- _Trecho do texto_
A penhora do faturamento de empresa devedora e as conseqüências do ato na execução trabalhista

  * Paulo Mazzante de Paula

Sumário:  1. Introdução. 2. A ordem legal. 3. O critério da proporcionalidade e os demais princípios. 4. A função social e o interesse coletivo. 5. A prisão civil. 6. Conclusão.

1. INTRODUÇÃO   

É possível a penhora de percentual do faturamento da empresa na execução trabalhista, visto que há fundamentação legal na Lei das Execuções Fiscais, na recente alteração do Código de Processo Civil e, finalmente, na orientação jurisprudencial do Tribunal Superior do Trabalho.

O artigo655, inciso VII e § 3º, do Código de Processo Civil, foi alterado pela Lei nº 11.382, de 06 dezembro de 2006. Aliás, a Lei das Execuções Fiscais, artigo 11, § 1º, já autorizava a penhora sobre estabelecimento comercial, industrial ou agrícola, advertindo que “excepcionalmente, a penhora poderá recair sobre estabelecimento comercial, industrial ou agrícola…”.

O Tribunnal Superior do Trabalho, Seção de Dissídios Individuais 2, sobre o assunto editou a orientação jurisprudencial nº 93, no sentido de que “é admissível a penhora sobre a renda mensal ou faturamento de empresa, limitada a determinado percentual, desde que não comprometa o desenvolvimento regular de suas atividades.”

Segundo Sérgio Pinto Martins[1], as orientações jurisprudenciais ainda não são súmulas, ou seja, “elas devem sofrer um processo de maturação, de verificação da sua redação, de discussão, para, posteriormente, se o TST assim entender, transformarem-se em súmulas. A Orientação Jurisprudencial será, portanto, a súmula de amanhã”.

É cediço que, no caso de omissão, o direito processual comum será fonte subsidiária do direito processual do trabalho, desde que compatível com o texto consolidado, nos termos do artigo 769 da Consolidação das Leis do Trabalho.

Segundo o autor Cleber Lúcio de Almeida[2], “à execução trabalhista, portanto, são aplicáveis a CLT, a legislação processual trabalhista, a Lei n. 6.830/80 e o CPC, nesta ordem”. E complementa: “A prevalência da Lei n. 6.830/80 sobre o CPC na definição das fontes subsidiárias do processo de execução resulta do fato de que o art. 889 da CLT, sendo norma própria do processo de execução, sobrepõe-se ao art. 769 da CLT, que é norma relativa ao processo de conhecimento”.  

A aplicação do dispositivo legal é desafio ao Magistrado, que deverá analisar o caso com cautela e reflexão, visto que continua em vigor o artigo 620 do Código de Processo Civil, no sentido de que, “quando por vários meios o credor puder promover a execução, o juiz mandará que se faça pelo modo menos gravoso para o devedor”.

O Juiz do Trabalho deverá analisar os princípios da efetividade, economia processual e da celeridade, e confrontá-los com o princípio geral da menor onerosidade ao devedor.

A Constituição Federal, ademais, tem como princípio constitucional a livre iniciativa (art. 1º, inciso IV) e assegura o livre exercício da atividade econômica como princípio geral (art. 170 e § 1º), o que deverá ser dosado pelo Juiz por ocasião da aplicação da medida.

- _Enunciado da tarefa_
Escreva a continuação do texto sobre a penhora do faturamento de empresas na execução trabalhista, começando logo após a última frase apresentada. A listagem que vem em seguida tem origem diferente da do texto.

- _Dados apresentados_

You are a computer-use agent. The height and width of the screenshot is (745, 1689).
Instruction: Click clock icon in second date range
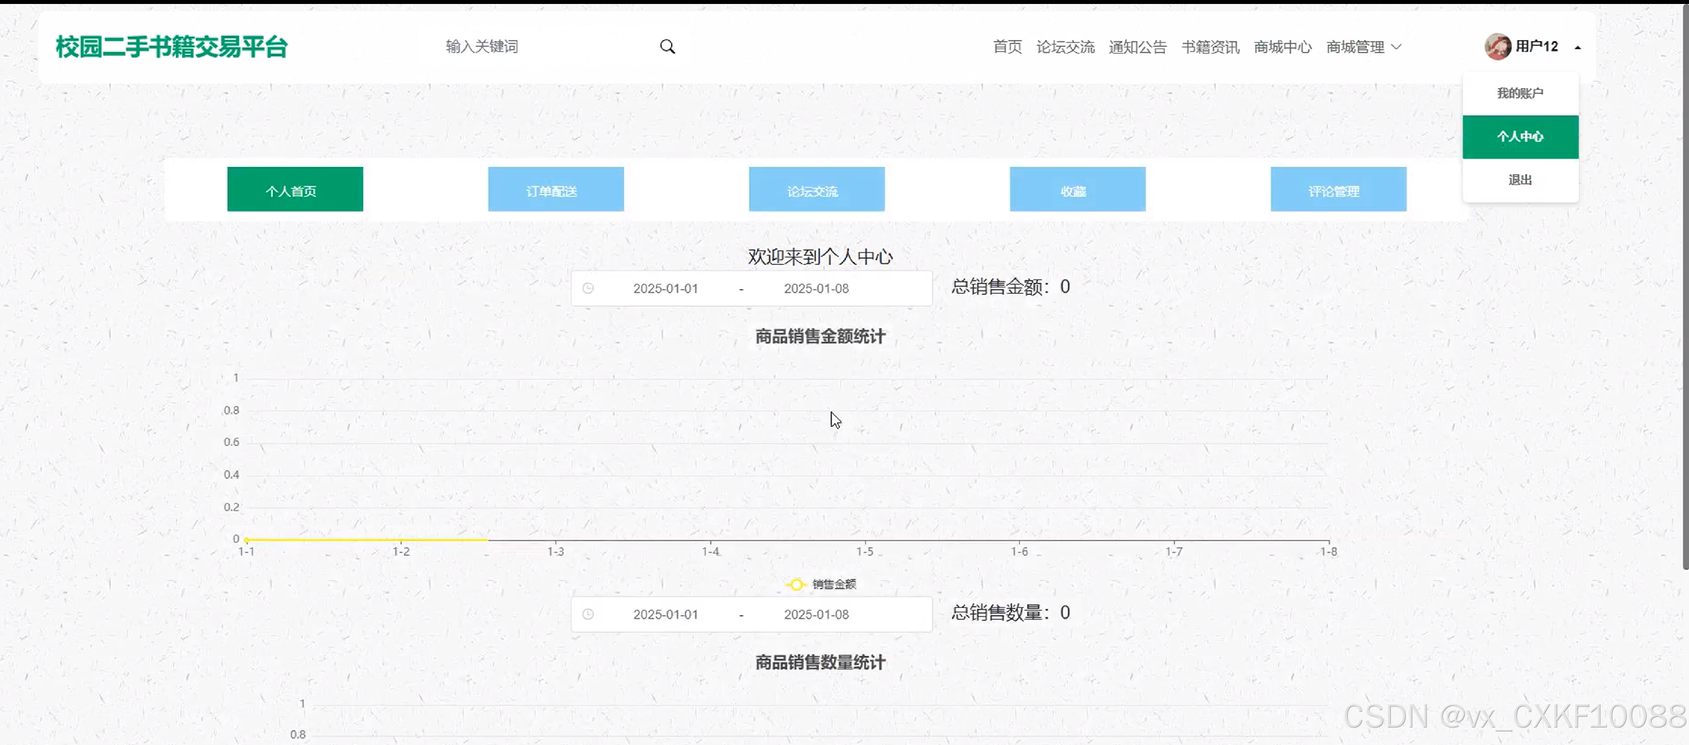pyautogui.click(x=588, y=614)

- _Resposta correta_
O crédito trabalhista goza de superprivilégio, nos termos dos artigos 186 do Código Tributário Nacional e 100, § 1º-A, da Constituição Federal, porém não poderá ferir o direito líquido e certo do devedor de sofrer o pedido de execução pelo modo menos gravoso possível, inclusive com a indicação de bens passíveis de penhora, aptos para a garantia da satisfação da execução trabalhista, nos termos dos artigos 652, § 3º, e 668 do Código de Processo Civil.

O Superior Tribunal de Justiça[3], por fim, restringe a penhora sobre o faturamento da empresa, exigindo os seguintes procedimentos essenciais: a) a medida é de caráter excepcional; b) inexistência de outros bens; c) esgotamento de todos os esforços na localização de bens; d) observância dos artigos 677 e 678 do Código de Processo Civil; e) fixação de percentual que não inviabilize a atividade econômica da empresa.

2. A ORDEM LEGAL

A ordem legal da gradação da penhora contida no artigo 655 do Código de Processo Civil pode, inicialmente, parecer que é absoluta, pois se trata de condição para a validade da nomeação de bens feita pelo devedor para a penhora, nos termos do artigo 656, I, do Código de Processo Civil.

Os artigos 620 e 655, ambos do Código de Processo Civil, entretanto, serão analisados de forma harmônica, evitando-se prejuízo, como, por exemplo, eventual quebra da empresa e, principalmente, primando pela continuidade da atividade da empresa devedora.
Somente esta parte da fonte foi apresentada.